New List of Service Providers
A new disclosure, provided to borrowers at the same time as the Loan Estimate, is a list of third party services and service providers, divided into two groups: one group is services for which the borrower can shop, either the firms listed or other firms. The second group is services that must be purchased from the firms listed. Of course, lenders who have a financial interest in a third party service provider will list that provider in the second group, which makes a referral to that provider automatic. Why is CFPB strengthening one of the least savory features of this market?
Providing Borrowers With More Time To Study Closing Documents
TRID also has a new "Closing Disclosure" that replaces the old HUD-1 disclosure. While the form is much the same, the new disclosure must be received by the borrower at least 3 business days prior to closing. Previously, the borrower had only one day to study the documents received at closing. Some recent surveys indicate that more borrowers are reading the disclosures prior to the closing.

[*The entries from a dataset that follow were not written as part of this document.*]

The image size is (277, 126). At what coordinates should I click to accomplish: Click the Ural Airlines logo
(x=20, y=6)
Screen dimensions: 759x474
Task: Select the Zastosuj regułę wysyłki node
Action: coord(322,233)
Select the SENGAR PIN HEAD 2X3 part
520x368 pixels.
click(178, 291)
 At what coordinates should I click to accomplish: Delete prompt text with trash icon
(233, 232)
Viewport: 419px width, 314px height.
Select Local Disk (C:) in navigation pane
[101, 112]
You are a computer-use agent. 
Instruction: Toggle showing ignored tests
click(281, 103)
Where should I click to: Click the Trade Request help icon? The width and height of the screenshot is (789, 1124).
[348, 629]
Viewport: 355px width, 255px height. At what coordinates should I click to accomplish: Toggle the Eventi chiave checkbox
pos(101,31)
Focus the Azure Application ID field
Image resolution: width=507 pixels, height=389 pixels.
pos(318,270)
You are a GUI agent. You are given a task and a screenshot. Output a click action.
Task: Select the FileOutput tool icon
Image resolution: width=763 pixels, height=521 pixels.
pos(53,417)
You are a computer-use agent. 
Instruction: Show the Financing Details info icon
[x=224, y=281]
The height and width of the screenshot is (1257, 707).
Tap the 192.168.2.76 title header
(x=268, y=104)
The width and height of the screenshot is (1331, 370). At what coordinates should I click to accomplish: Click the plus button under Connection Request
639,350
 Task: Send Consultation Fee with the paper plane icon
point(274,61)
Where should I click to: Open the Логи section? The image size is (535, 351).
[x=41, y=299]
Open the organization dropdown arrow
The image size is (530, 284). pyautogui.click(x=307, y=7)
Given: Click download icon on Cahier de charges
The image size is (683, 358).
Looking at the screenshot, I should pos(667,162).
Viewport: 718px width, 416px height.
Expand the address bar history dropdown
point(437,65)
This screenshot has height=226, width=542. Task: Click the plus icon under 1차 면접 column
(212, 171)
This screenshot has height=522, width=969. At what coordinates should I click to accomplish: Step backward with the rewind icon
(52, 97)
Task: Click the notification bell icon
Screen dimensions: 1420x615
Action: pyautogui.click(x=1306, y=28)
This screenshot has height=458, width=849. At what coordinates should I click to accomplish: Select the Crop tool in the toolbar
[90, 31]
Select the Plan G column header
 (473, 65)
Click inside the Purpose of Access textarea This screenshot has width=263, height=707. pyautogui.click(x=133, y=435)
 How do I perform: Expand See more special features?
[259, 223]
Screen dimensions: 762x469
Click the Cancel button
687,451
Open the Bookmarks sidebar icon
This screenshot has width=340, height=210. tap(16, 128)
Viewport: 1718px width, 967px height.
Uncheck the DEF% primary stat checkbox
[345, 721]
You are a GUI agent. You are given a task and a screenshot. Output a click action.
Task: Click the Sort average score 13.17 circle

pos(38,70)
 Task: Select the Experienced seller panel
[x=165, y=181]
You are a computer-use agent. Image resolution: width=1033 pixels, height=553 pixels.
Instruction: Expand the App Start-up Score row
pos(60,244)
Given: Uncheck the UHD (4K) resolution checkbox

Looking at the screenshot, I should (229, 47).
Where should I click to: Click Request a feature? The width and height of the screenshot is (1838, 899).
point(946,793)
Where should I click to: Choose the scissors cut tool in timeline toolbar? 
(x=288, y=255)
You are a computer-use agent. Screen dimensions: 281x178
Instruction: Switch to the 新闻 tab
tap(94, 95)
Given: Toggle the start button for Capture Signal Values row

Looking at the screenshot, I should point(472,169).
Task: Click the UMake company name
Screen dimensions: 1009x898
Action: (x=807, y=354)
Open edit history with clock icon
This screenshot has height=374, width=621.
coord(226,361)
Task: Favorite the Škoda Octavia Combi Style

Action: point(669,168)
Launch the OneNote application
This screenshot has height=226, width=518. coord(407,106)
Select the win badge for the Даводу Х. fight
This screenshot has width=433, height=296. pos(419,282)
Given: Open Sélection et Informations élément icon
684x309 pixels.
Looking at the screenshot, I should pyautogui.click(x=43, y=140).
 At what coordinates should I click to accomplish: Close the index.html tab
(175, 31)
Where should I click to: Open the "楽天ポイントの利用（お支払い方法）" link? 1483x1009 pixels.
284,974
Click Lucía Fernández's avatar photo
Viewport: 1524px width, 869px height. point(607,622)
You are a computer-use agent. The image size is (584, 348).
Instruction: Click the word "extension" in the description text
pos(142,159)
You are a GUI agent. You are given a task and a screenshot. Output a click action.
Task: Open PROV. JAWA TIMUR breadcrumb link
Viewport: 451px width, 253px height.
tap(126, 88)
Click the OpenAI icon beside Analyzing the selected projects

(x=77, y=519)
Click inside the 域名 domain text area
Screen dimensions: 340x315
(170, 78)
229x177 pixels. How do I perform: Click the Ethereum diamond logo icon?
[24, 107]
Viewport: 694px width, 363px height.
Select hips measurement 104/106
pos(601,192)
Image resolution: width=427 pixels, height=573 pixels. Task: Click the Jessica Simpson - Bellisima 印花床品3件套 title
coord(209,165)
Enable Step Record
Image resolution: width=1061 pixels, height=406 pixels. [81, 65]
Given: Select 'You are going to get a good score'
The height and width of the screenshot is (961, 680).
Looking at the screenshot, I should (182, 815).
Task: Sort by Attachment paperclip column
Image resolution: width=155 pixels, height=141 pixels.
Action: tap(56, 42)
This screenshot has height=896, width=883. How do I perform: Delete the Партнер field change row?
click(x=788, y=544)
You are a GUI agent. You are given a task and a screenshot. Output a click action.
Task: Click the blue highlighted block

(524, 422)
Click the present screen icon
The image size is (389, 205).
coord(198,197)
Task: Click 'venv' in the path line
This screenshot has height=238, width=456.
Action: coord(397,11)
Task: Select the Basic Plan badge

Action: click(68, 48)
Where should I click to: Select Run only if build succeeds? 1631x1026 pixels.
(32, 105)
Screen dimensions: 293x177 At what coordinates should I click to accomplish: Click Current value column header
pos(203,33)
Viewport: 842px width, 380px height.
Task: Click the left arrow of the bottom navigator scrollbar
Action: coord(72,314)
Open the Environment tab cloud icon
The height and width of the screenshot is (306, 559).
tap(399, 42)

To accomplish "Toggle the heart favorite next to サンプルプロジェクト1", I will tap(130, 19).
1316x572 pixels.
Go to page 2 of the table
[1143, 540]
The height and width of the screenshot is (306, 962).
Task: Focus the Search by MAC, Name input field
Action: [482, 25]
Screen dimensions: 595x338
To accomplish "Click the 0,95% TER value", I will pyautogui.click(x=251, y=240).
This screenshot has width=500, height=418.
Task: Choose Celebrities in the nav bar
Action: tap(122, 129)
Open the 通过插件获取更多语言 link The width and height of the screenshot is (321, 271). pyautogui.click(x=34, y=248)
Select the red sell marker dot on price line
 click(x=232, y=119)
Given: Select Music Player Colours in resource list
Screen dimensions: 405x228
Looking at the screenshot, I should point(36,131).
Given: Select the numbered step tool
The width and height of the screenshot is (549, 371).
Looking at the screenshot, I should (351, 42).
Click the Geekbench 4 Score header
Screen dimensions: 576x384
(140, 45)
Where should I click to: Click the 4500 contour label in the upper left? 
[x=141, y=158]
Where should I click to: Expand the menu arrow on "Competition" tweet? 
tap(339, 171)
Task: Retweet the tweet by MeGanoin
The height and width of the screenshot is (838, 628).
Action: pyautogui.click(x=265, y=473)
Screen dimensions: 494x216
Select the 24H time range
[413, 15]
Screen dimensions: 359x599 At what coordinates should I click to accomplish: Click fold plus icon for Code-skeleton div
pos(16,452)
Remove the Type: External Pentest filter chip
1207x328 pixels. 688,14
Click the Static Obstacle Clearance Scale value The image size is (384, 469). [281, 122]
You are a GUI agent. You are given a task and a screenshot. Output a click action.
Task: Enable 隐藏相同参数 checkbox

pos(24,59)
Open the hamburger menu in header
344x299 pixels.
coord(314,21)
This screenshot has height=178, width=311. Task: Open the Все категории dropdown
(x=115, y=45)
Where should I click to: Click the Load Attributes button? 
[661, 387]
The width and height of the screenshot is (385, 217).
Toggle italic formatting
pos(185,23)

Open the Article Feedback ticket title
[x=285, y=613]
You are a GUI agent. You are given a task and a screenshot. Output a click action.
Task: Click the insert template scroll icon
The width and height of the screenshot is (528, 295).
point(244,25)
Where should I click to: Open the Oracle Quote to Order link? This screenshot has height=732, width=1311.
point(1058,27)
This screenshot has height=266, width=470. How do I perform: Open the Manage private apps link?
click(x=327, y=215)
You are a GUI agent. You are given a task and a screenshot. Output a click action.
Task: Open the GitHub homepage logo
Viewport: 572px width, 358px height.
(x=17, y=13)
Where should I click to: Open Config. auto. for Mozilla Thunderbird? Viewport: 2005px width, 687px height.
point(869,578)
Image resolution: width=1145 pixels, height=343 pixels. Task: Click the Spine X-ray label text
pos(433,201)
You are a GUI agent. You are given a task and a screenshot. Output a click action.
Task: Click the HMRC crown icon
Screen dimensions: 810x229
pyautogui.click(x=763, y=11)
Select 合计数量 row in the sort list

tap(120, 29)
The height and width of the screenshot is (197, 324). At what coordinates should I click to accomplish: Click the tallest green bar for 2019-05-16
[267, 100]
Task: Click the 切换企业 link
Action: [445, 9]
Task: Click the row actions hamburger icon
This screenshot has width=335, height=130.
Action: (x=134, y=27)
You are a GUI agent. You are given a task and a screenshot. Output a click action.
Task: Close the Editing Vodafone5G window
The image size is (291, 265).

However, the CFPB controls only a few of the documents contained in the typical closing package; the remaining documents are required by other Federal agencies, states, and the individual lender dealing with the borrower. Each entity is focused on its own disclosure, and how it fits into the total package is ignored. TRID does not address this fundamental problem, which is a major focus of this series of articles. The key to making the package of closing documents manageable to borrowers is to classify them into different groups that call for different treatment.
This approach divides the document package the borrower receives into 4 groups. Only one of them requires the borrower's careful scrutiny immediately before or at the closing. The categories are as follows:
Junk documents are of no value to the borrower, so the objective should be to identify and sign them as quickly as possible.
Educational documents contain information the borrower should know, and should be read and digested any time before the closing.
Future Use documents may become relevant in the future and should be accessible, but no time need be expended on them at or before closing.
Transactional documents contain the details of the mortgage loan, which probably changed during the loan processing period, requiring the borrower's full attention subject to the greatest time pressure.
A major reason for identifying the first three categories of documents is to reserve as much time and attention as possible for examining the fourth.
To be continued . . .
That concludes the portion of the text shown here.